Kardec preferiu separar do evangelho apenas o ensino moral de Jesus, sobre o qual não há dúvidas nem contradições, para escrever o Evangelho Segundo o Espiritismo que é, ao contrário do que muita gente pensa, simplesmente um comentário das passagens morais do evangelho; não é um novo evangelho como querem dizer os adversários do espiritismo. Ora, no tocante a problemas como esse da multiplicação dos pães e dos peixes, Kardec preferiu tratar do assunto no final do livro A Gênese, quando ele trata dos milagres e das predições que figuram nos evangelhos. Kardec, naturalmente tratando deste assunto, admite a possibilidade de fenômenos mediúnicos de multiplicação, como nós podemos admitir dentro do espiritismo, mas não podemos afirmar com segurança que esse trecho do evangelho de João, que encontramos também em outros evangelhos, seja real do ponto de vista fenomênico. Talvez, como no caso da parábola da figueira que aparece num evangelho como parábola e noutro como realidade, isto aqui não passe de uma parábola muito bonita, ensinando uma verdade espiritual muito profunda.

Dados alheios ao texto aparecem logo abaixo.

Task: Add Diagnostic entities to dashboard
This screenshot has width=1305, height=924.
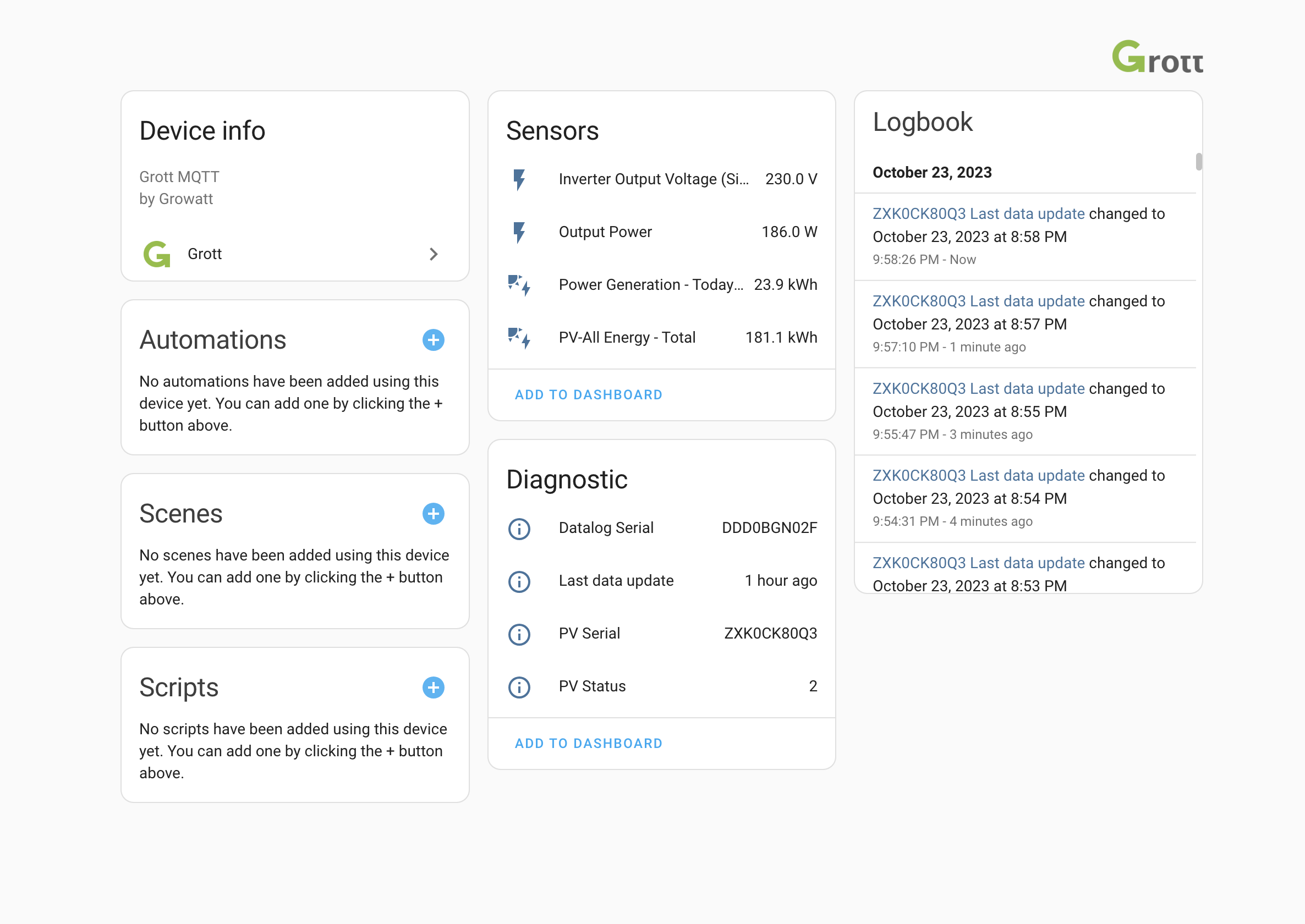Action: (x=588, y=744)

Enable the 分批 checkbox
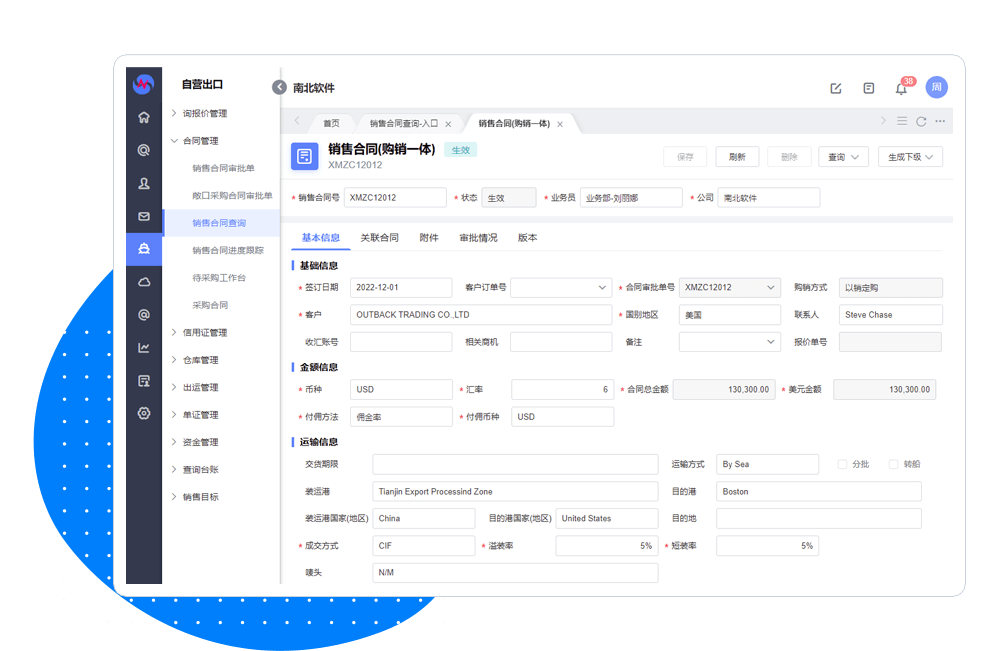[x=842, y=464]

O que é a verdade? É aquilo que é, não aquilo que vemos ou sentimos; não aquilo que supomos ou pensamos. Quem busca a verdade não se prende a dogmas, a ideias feitas, não se escraviza a princípios que lhe foram impostos pelos outros. No campo da verdade, a única autoridade é a própria verdade que se impõe por si mesma, pela sua evidencia. O que é a verdade sobre o homem, sua natureza e seu destino? Só a pesquisa e os fatos comprovados podem responder a essa pergunta.
No Limiar do Amanhã: só a verdade nos interessa.